Contemporary artist Ravi Gossain on his latest works dedicated to Henry Moore
The 62-year-old, self taught contemporary artist, Ravi Gossain is back with his solo show, “Birds, Butterflies & Henry Moore”. Ravi, known for making large paintings with abstract forms, has taken a step forward by dedicating his work this time to the legend of abstract forms, Henry Moore. Ravi has been working on his series “for the last three years out of his studio in Gurgaon.
After his first solo show during 1970-71, an alumnus of Indian Institute of Technology Kanpur, Ravi took a 25-year-long break and worked as an engineer with top corporate and companies travelling more than 35 countries.
“My father Madan Mohan Gossain, who himself was an artist, never wanted me to become an artist and pushed me for an engineering degree but I believe nobody can kill an artist inside you and I bounced back with art which is in my genes,” says Ravi.
“Throughout my life there has been one room in my house which was my studio. You can become a doctor, engineer or a banker by putting years of hard work and study but you can’t become an artist unless it’s in your soul,” he adds.

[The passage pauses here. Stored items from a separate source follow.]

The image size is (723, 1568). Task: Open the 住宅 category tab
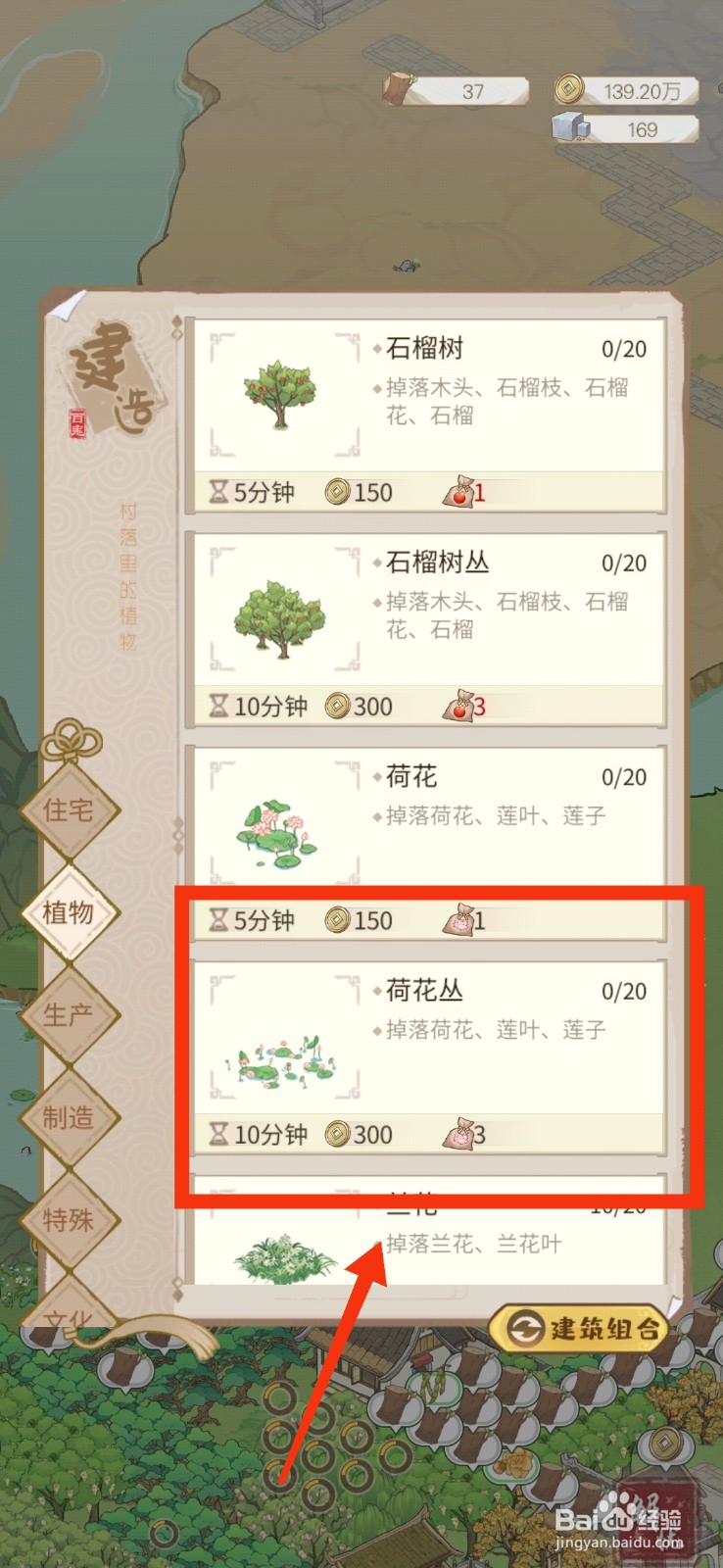tap(70, 809)
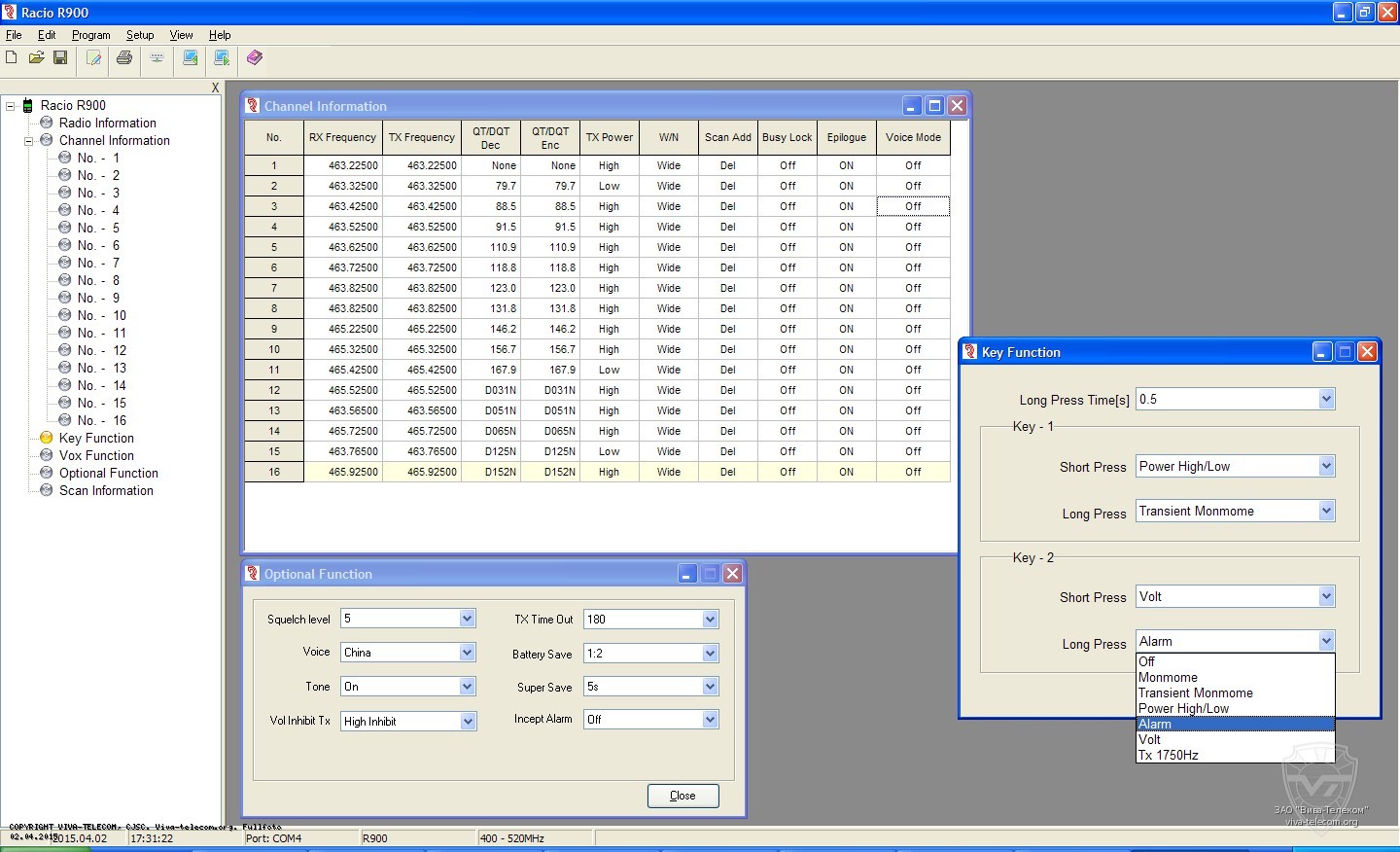Viewport: 1400px width, 852px height.
Task: Choose Tx 1750Hz from dropdown list
Action: click(1169, 755)
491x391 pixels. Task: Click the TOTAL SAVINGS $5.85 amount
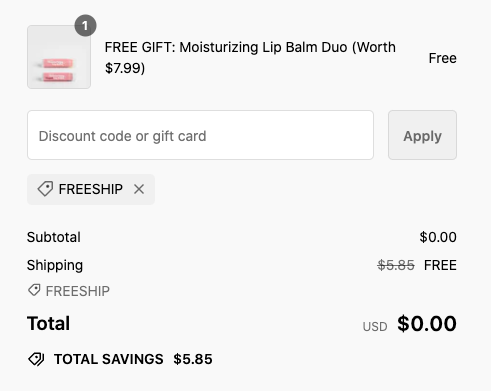tap(193, 359)
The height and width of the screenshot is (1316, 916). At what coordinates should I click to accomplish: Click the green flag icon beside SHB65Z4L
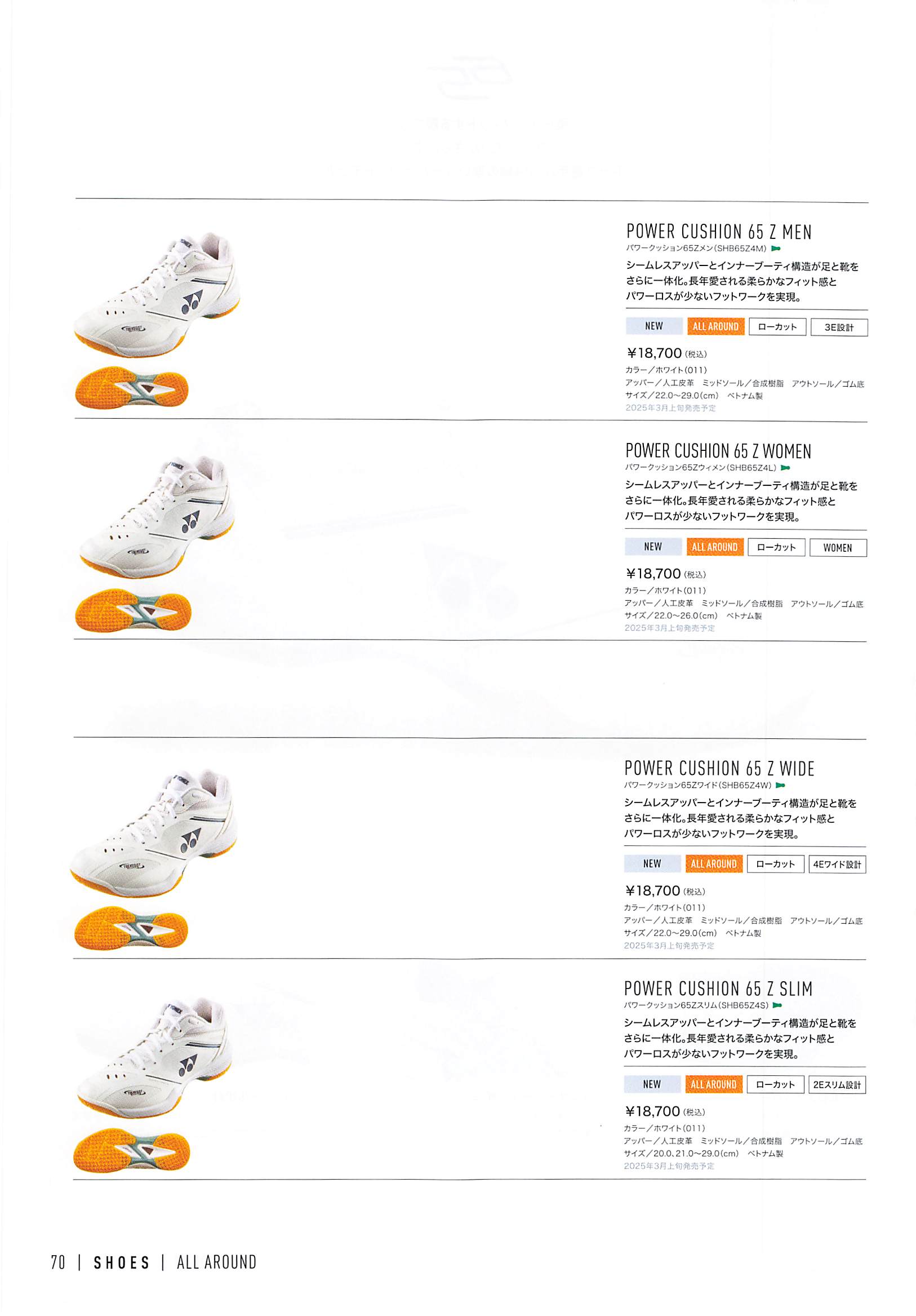tap(785, 468)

Ravi believes that the real art lies in the art of distortion. His work ‘Birds, Butterflies & Henry Moore’ reflects that in each of its paintings. His paintings are full of exuberance and kinetic energy which if the viewer enjoys, Ravi would cherish .
The 30-odd oil paintings, which are on display, have vibrant colours like red, green, orange and blue depicting the colourful birds and butterflies.
“My paintings are closer to reality. Science and technology combined with aesthetic thought leads you to reality and further to conflicts, and conflicts gives birth to art,” says the engineer.
Scheduled at Alliance Francaise till Aug 20, Ravi says, “The works try to capture the freedom of a spirited butterfly or the contemplative brooding bird as a mere observer. Henry Moore’s stylisation became more than a template to modulate further derivative forms that I exploited over the years and can now be seen emerging and evolving in an organised fashion.”